Google+ Followers

Thursday, 5 January 2012

OH! Uganda the sick man of Africa: Corruption , corruption and More corruption : MPs want LC bike tycoon’s death probed

MPs want LC bike tycoon’s death probed

Publish Date: Jan 06, 2012

By Henry Sekanjako

MPs have asked the Police to urgently institute a probe into the mysterious death of Asian businessman Mohinder Singh Chal, one of the directors of Amman Industrial Tools and Equipment Ltd (Aitel) the company at the center of the botched $1.7m (Sh4.7b) LC Bicycle deal.

Mohinder was on Sunday Morning found dead in his house number 17 situated on block L in the Bukoto Brown flats.

Addressing Journalists at Parliament, the MPs led by Bugweri County MP Abdu Katuntu demanded that government forms a commission of inquiry to investigate the circumstances under which Mohinder died.

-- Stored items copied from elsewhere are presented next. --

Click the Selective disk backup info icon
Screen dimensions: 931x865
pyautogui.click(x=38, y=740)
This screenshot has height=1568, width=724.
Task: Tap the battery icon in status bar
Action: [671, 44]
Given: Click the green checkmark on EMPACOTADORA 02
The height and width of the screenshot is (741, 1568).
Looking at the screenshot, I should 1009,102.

“We want government to investigate how this man died. They are saying they found him with drugs which cannot kill someone,” Katuntu said.

The MPs threatened that if government fails to commission an inquiry into Mohinder’s death, they would table a motion in parliament for the formation of a committee to investigate the matter when parliament reconvenes early next month.

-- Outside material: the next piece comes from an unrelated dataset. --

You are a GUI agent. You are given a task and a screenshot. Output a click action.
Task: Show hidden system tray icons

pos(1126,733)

“You may find that people are trying to kill evidence. The struggle to fight corruption is worse off than fighting the Al shabaab. We demand that government immediately sets up a committee to investigate his death because he is the only person who had key evidence,” added Katuntu.

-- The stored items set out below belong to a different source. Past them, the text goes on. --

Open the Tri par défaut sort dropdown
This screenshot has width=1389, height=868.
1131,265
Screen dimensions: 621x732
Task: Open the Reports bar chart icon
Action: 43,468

Mawokota South MP Kiyingi Bbossa who is also a member of the public service committee that was investigating the botched bicycle deal said it was prudent for the government to carry out investigations into Mohinder’s death and come up with a conclusive report to avoid unwanted suspicion by the public.
“It is not proper if somebody dies when investigations in which he is one of the key suspects are at a very crucial stage. I call upon government to look into the matter because people will get scared if we don’t find out what really killed the man,” added Rukungiri municipality MP also public service committee member Roland Mugume.
Youth Mp western Region Gerald Karuhanga said there was need to investigate the untimely death of Mohinder to enable both the government and the public understand whether they was any underhand cause to his death.

“The ‘mafia’ groups have all the monies in the world, they can use it to kill evidence and investigations into the botched bicycle deal so we should have investigations into his death,” Karuhanga added.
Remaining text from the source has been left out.